La communion et le reste
de la messe s’effectuent normalement selon les rites catholiques
(seulement une dizaine de personnes participent à la communion). A la
fin, le comité demande à tous les participants de sortir de l’église afin
de procéder à la procession.
Il est 12 h 10. L’église
vide, deux hommes ouvrent la porte entièrement.

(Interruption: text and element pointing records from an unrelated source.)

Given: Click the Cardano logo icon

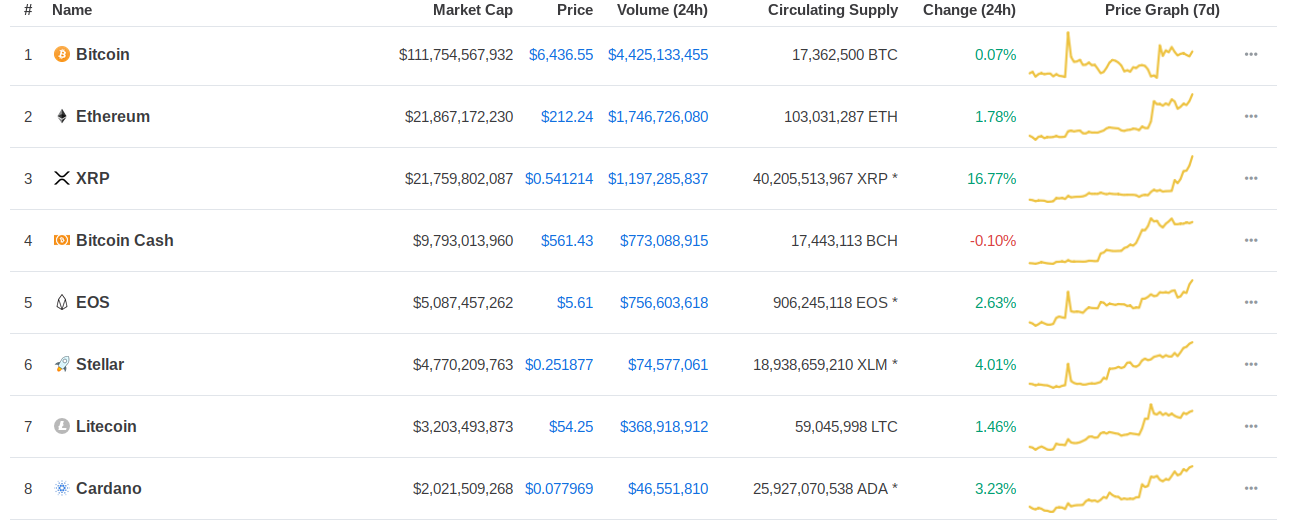Looking at the screenshot, I should point(61,488).
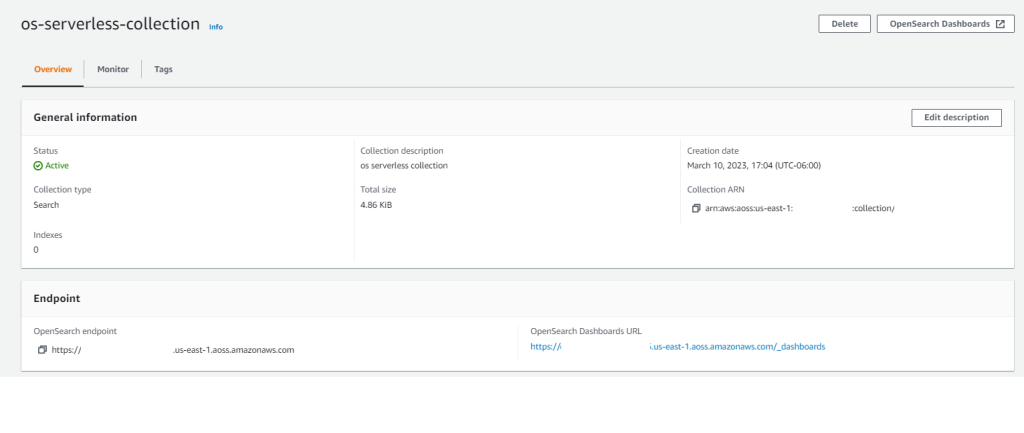The width and height of the screenshot is (1024, 433).
Task: Click the 4.86 KiB total size value
Action: click(376, 205)
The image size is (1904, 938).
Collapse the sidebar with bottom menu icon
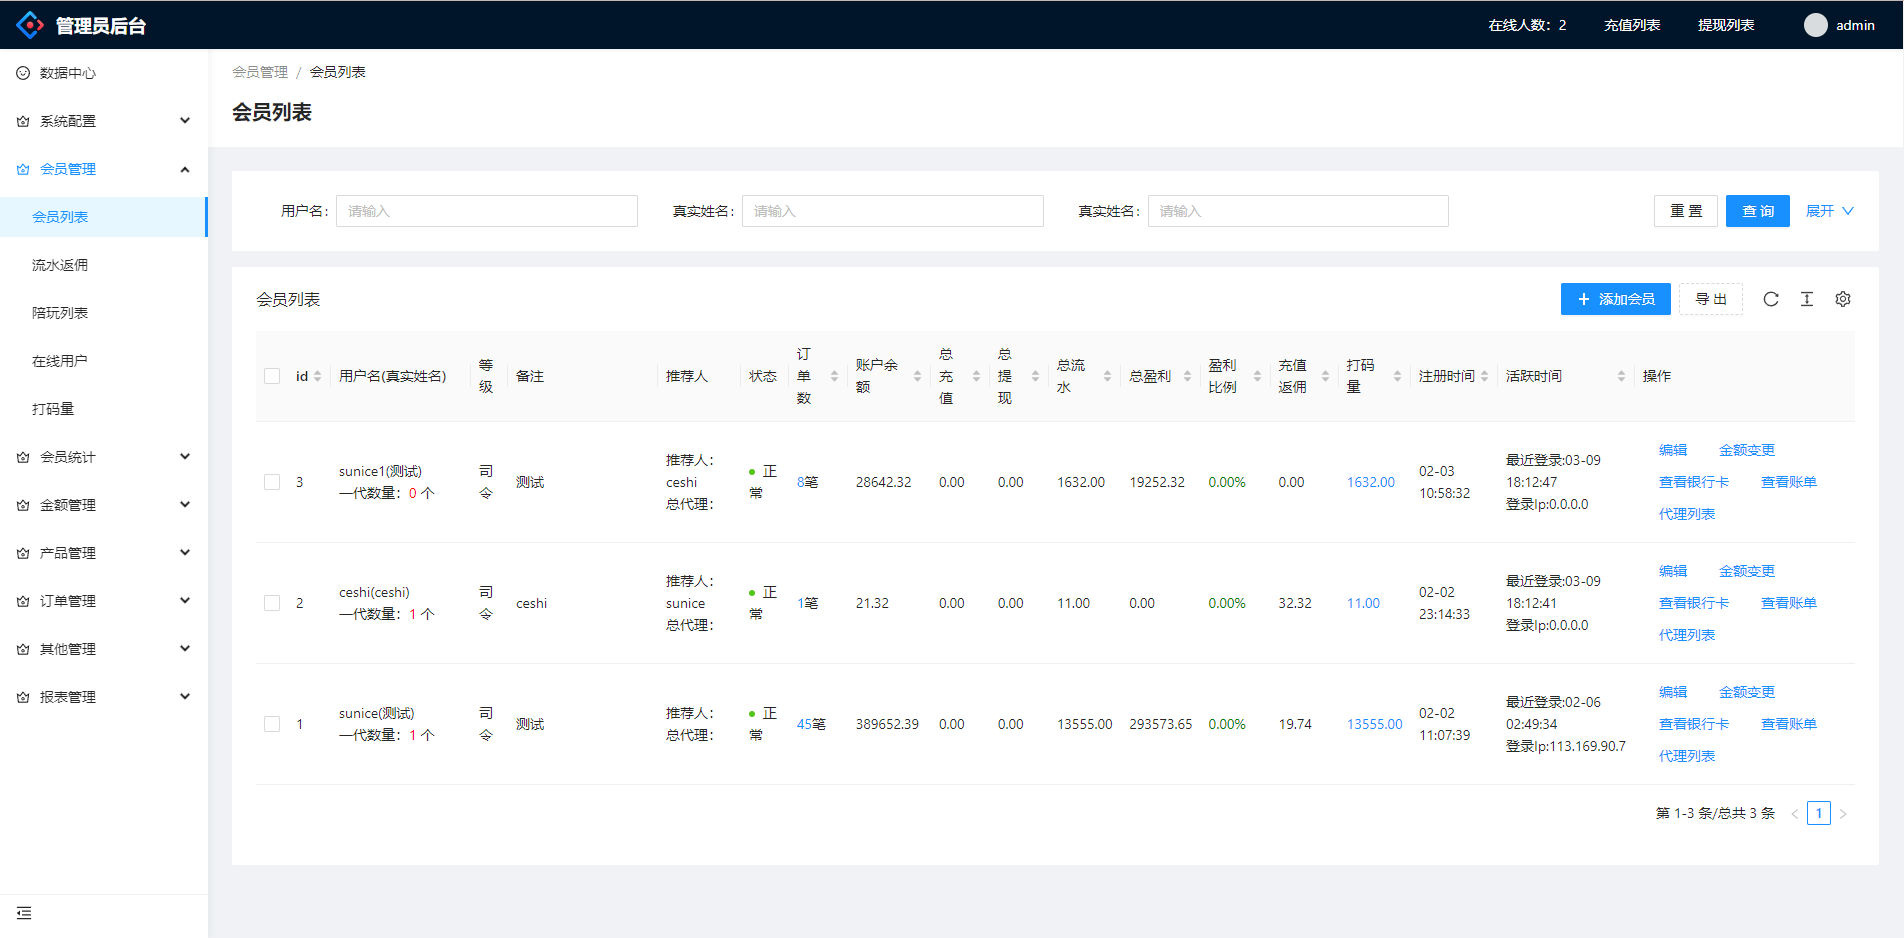(24, 913)
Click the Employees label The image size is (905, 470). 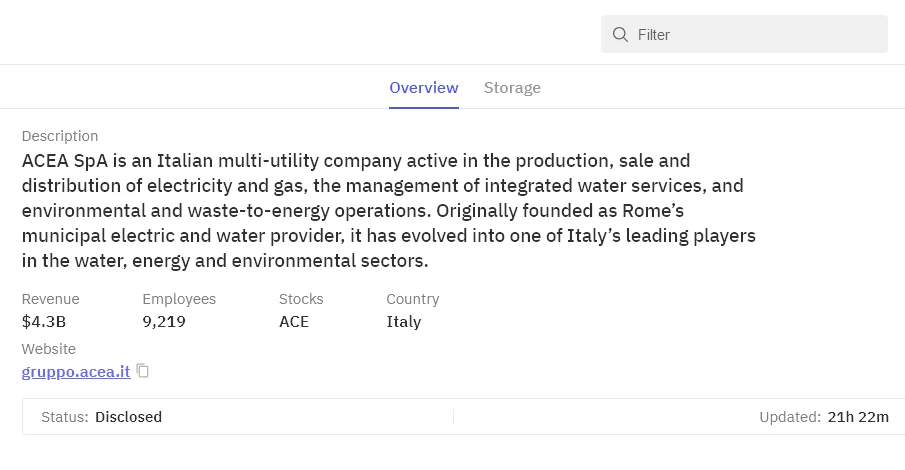point(179,299)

Quatre jeunes hommes du comité passent deux poutrelles en bois dans le
cadre inférieur de la chaise de procession, dont les extrémités dépassent
du cadre. Elles seront destinées à être appuyées sur les épaules des
porteurs lors de la procession. Le terme employé est bien celui de
porteur, et on demande : « tu veux porter? ».
Le levage de la
chaise est une opération délicate, car en plus des quatre porteurs, trois
autres hommes les conseillent, les soutiennent et les aident
physiquement. Deux porteurs passent derrière la chaise, les deux autres
devant en pliant les genoux pour passer sous les extrémités des
poutrelles et les faire reposer sur leurs épaules. En dépliant leurs
genoux, la chaise se soulève. Mais l’équilibre n’est jamais parfait dans
cette phase et les aides soutiennent et maintiennent la chaise afin
qu’elle ne se renverse pas.
A partir du moment où la
chaise sort de l’église, le sonneur installé au clocher entame un
carillon.
Des tirs de mortiers résonnent et la procession se forme : une jeune
fille du comité portant un petit crucifix de procession en argent, la
chaise et les quatre porteurs, le curé accompagné d’une femme qui tient
le goupillon et le seau, le reste du comité des fêtes, le conseil
municipal et notamment l’adjoint spécial à Pélasque,
et les fidèles.
La procession se dirige
vers un calvaire, et dès que l’on dépasse les murs de l’église
l’accordéon joue l’Ave Maria de Gounod, en même temps que les
cloches, qui s’arrêtent presque aussitôt. Pas de chant durant la
procession, mais des conversations soutenues parmi les fidèles. Arrivée
au calvaire, les cloches reprennent, les mortiers aussi. Le prêtre lit
dans le Recueil des bénédictions les lignes consacrées aux
campagnes, à la vigne et aux maisons et bénit les fidèles et la campagne
en contre-bas. Il termine par un Notre Père et un Je Vous Salue
Marie. Le temps de prise de parole est d’environ neuf minutes. La
musique reprend ainsi que le carillon, et la procession revient sur ses
pas dans le même ordre. A l’arrivée devant l’église, dispersion de la
procession, tir de mortiers, fin de la musique d’accordéon.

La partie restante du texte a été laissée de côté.